Book cover for Equality Unfulfilled by James N. Druckman and Elizabeth A. Sharrow
This book has clear societal implications for how Americans think about college sports. What do you hope readers gain from this study?

We hope that readers wake up to the unfortunately uneven progress toward gender inequality under Title IX. The stories circulated in many media portrayals of Title IX often compare 2022 to 1972, when the law passed. While circumstances can look rosy from that vantage point, we aim to shift the paradigm to a more staid evaluation of today’s status quo.
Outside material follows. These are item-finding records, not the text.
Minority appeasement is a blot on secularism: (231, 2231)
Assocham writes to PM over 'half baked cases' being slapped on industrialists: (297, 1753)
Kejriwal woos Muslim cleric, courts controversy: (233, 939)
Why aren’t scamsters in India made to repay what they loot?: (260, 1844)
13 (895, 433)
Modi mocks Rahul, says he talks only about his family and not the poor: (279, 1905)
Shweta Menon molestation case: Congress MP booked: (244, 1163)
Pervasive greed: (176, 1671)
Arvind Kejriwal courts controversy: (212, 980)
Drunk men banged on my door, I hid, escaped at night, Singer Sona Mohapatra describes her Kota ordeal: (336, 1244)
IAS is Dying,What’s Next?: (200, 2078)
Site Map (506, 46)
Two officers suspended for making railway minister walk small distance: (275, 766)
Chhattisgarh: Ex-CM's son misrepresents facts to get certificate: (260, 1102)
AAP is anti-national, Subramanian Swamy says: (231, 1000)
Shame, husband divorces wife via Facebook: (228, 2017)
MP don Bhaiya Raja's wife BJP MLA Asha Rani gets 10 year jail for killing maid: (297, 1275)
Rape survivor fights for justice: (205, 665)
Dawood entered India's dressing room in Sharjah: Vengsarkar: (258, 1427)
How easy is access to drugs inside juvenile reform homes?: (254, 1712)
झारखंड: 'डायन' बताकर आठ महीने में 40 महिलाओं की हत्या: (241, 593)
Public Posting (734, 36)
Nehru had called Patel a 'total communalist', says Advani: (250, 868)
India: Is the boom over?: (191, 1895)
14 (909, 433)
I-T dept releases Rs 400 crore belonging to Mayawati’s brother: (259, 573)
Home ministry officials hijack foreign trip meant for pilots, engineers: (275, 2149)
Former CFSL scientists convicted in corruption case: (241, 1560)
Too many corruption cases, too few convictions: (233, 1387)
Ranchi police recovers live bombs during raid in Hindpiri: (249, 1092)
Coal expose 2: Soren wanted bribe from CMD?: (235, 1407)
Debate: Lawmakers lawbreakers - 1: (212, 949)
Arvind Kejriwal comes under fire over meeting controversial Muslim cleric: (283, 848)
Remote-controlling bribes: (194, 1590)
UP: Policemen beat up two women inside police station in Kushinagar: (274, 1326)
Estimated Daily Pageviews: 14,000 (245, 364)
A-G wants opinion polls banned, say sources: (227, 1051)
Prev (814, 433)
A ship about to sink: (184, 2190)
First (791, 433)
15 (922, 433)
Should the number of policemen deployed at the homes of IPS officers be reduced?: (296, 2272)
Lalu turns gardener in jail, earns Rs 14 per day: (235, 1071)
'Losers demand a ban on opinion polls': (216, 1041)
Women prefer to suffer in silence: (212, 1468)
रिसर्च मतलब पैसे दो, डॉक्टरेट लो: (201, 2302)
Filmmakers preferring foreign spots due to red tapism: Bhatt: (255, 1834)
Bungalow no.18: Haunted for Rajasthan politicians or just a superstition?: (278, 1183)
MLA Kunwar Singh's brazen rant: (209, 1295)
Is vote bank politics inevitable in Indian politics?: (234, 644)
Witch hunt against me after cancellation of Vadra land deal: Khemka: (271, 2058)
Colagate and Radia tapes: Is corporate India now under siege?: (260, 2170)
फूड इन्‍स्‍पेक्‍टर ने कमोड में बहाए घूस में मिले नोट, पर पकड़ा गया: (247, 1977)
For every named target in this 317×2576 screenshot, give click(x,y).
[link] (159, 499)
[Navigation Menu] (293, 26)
Women and gender-diverse people are being treated as second-class citizens in college sports in many highly visible yet routinely ignored ways. We hope that readers think carefully about what kind of message such openly disparate treatment sends to young Americans about the value of girls, women, and gender-diverse people.

We also hope that the book helps readers unsettle their assumptions about what is working “well” in college sport. Frankly, we should all be stunned that sex segregation is preventing policy coalitions for gender equality among an athlete population that is largely supportive of the principle of equality. In essence, the systems designed to pursue equality are serving as roadblocks in our quest to achieve those ideals.

Finally, we hope that this fresh diagnosis of what prevents change actually gives readers hope. Progress under Title IX has been remarkably stalled for several decades, leaving many dedicated activists perplexed and dismayed. We hope that the book helps to flip the script for those seeking new points of entry, and renewed conversation in the pursuit of full equality.